┌──

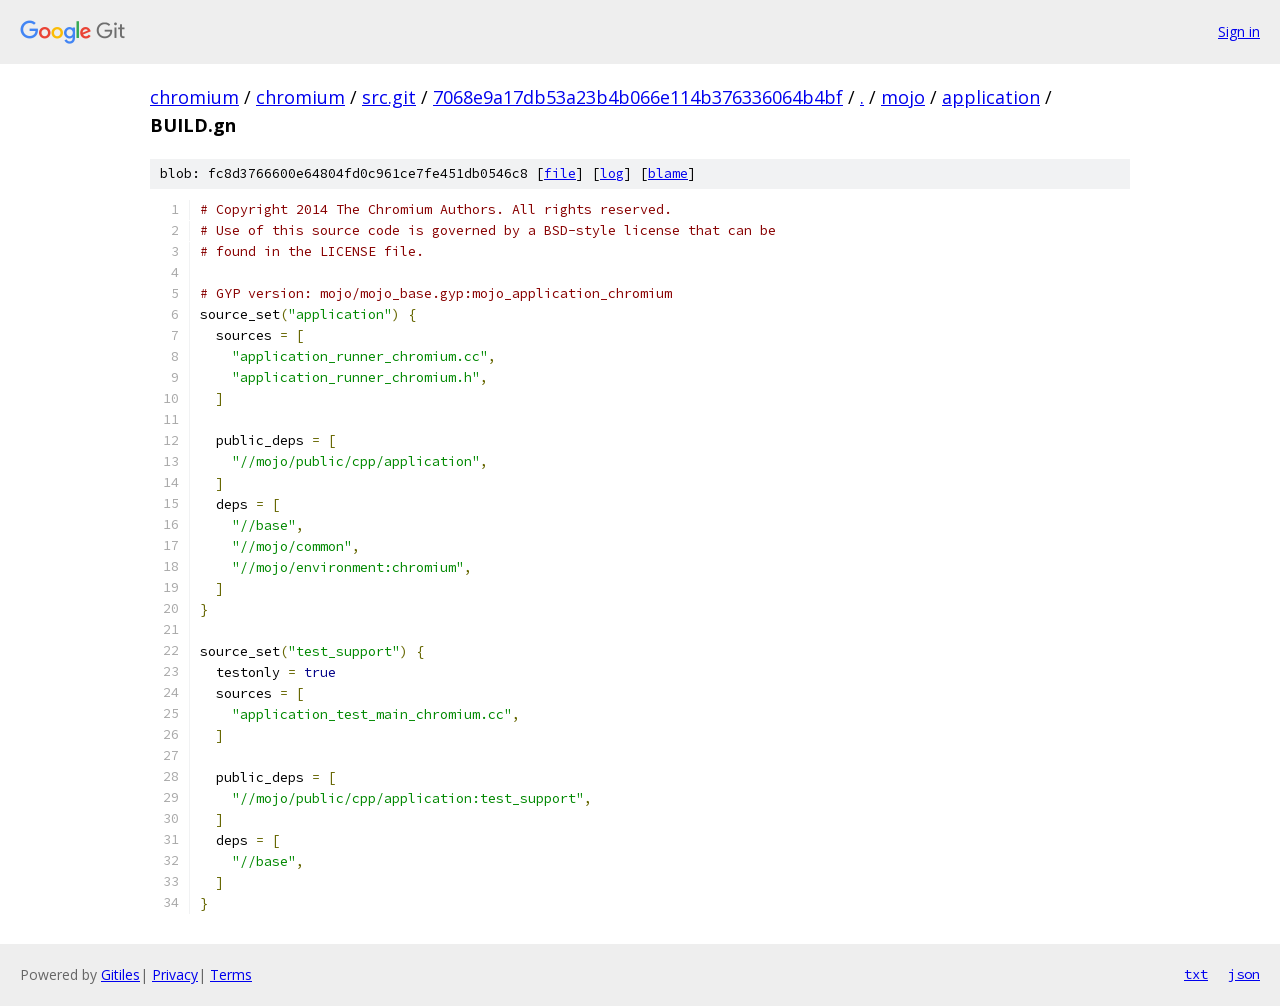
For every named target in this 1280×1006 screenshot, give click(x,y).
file (560, 173)
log (612, 173)
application (991, 97)
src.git (389, 97)
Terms (231, 974)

└──

Write out all these lines again, requests included, and add 36 to every coordinate in the answers. Cover every record, and leave the pictures out.

For every named target in this 1280×1006 screenshot, give click(x,y).
file (596, 209)
log (648, 209)
application (1027, 133)
src.git (425, 133)
Terms (267, 1010)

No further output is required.